June 12, 2018 11:37 am

HUDSON — The Common Council is considering a law that would require property owners in the city to register vacant buildings and pay a yearly fee as long as the building remains unoccupied.

The proposed legislation was presented to the Common Council last August, and it was sent back to the Legal Committee and the new Housing and Transportation Committee for revisions.

The proposed law was expected to be presented to the Common Council for discussion at its informal meeting Monday night.

“It is the finding of the Common Council that buildings which remain vacant, with access points boarded over, are unsightly, unsafe and have a negative effect on their surroundings,” according to the most recent version of the proposed law.

Second Ward Alderwoman Tiffany Garriga helped draft the proposed law.

“This is one of the main concerns coming out of the second ward,” Garriga said. “The upcoming vote is very important.

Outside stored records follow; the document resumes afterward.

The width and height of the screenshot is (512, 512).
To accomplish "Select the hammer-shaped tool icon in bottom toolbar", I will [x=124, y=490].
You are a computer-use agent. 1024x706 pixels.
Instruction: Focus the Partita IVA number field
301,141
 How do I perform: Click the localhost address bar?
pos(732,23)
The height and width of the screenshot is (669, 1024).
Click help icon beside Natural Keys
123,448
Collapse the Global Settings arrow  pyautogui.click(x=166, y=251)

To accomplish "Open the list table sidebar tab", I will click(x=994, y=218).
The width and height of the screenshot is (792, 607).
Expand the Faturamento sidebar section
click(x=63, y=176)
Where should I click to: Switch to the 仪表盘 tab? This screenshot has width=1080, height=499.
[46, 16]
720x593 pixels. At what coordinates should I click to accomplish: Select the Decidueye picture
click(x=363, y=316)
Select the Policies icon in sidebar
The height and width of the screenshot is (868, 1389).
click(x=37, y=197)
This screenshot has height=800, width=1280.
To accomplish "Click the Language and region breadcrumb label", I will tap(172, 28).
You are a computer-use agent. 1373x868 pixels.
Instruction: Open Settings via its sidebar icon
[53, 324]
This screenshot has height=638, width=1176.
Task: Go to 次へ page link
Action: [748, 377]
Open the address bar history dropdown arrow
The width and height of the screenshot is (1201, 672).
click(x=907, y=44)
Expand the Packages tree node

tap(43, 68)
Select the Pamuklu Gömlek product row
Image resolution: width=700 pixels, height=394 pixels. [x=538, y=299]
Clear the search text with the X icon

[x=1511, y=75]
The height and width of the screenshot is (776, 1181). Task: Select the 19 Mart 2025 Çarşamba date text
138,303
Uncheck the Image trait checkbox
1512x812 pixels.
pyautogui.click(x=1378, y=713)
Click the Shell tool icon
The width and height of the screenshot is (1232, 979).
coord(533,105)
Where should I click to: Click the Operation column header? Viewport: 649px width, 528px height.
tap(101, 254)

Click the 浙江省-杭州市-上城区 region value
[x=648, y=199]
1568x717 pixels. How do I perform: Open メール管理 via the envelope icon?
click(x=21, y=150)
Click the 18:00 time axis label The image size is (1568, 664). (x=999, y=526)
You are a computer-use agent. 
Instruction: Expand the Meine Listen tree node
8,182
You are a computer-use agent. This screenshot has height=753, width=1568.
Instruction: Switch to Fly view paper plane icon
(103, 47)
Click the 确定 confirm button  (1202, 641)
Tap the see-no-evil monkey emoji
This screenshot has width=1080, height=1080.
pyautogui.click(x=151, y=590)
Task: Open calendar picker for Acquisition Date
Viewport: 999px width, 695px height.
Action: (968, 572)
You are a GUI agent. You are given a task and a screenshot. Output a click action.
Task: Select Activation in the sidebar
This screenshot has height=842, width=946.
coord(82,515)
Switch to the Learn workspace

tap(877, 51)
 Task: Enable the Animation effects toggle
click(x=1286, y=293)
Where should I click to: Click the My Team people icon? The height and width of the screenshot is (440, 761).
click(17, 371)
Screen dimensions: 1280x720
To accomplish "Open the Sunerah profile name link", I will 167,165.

This law will benefit the city on many levels. It addresses the housing shortage, economic development and city revenue. Vacant, warehoused buildings do not benefit anyone. They are a drag on the economy, hamper development and create an atmosphere of deterioration.”

The law was modeled after similar legislation in Albany and Saratoga Springs, 4th Ward Alderman John Rosenthal said.

In February 2013, Saratoga Springs adopted an ordinance titled “Chapter 222 Vacant Buildings” to identify and register vacant buildings while “imposing reasonable responsibilities for the property owners,” according to the Saratoga Springs’ website.

Owners must register vacant properties with the city and pay a fee to be added to the vacant property registry, according to Saratoga Springs’s city code. The fees are higher in Saratoga Springs. In Saratoga Springs, residential property owners pay a $300 fee for the first year on the registry and non-residential property owners pay $600. The fee increases to $1,000 for residential and $2,000 for non-residential properties after five years.

The proposed law in Hudson is not a tax, but means to cover the cost of increased demand in city services, including police and fire department, Rosenthal said.

A relationship exists between vacant buildings and property crime, Hudson Police Chief L. Edward Moore said.

“We know as vacant, dilapidated buildings such as homes become repaired we see a corresponding drop in property crime,” Moore said. “That’s why it’s encouraging to see the derelict buildings being repaired,” Moore said.

The law is not directed at any one person, entity or property owner, Rosenthal said. The proposed law is the first step in addressing a larger issue of the housing crisis, he said.

“This the first of a few of a few things that we have to do to think in a novel way to solve the unique problem Hudson has of vacant properties,” Rosenthal said. “We’re not Troy and we’re not New York City, where it is a problem on a much larger scale. We have a smaller stock of buildings and very large property owners here that makes the problem unique to Hudson. We have to think a little differently.”

The legislation is designed to improve the health and welfare of city residents by speeding the rehabilitation of vacant properties.

The law defines a vacant building as a building that is unoccupied or unsecured or unsafe building, or illegally occupied.

One-hundred-sixty-six properties were vacant as of March, city assessor Justin Maxwell said, and there were 54 commercial vacant parcels, he said. Thirty-seven properties were vacant but underwent minor improvements.

Owners must register vacant buildings no later than 30 days after any building becomes vacant, or 30 days after receiving a notice from Code Enforcement Office Craig Haigh, according to the proposed law. Registration forms will be available through the code enforcement office.

The fees per year are as follows, according to the proposed law:

• For the first year the building remains unoccupied, the fee is $250

• The second year, $500

• The third year, $1,000

• The fourth, $1,500

• The fifth, $2,000

Under the proposed law, the city code enforcement officer must present the Common Council with a list of vacant properties twice a year — by April 15 and Oct. 15.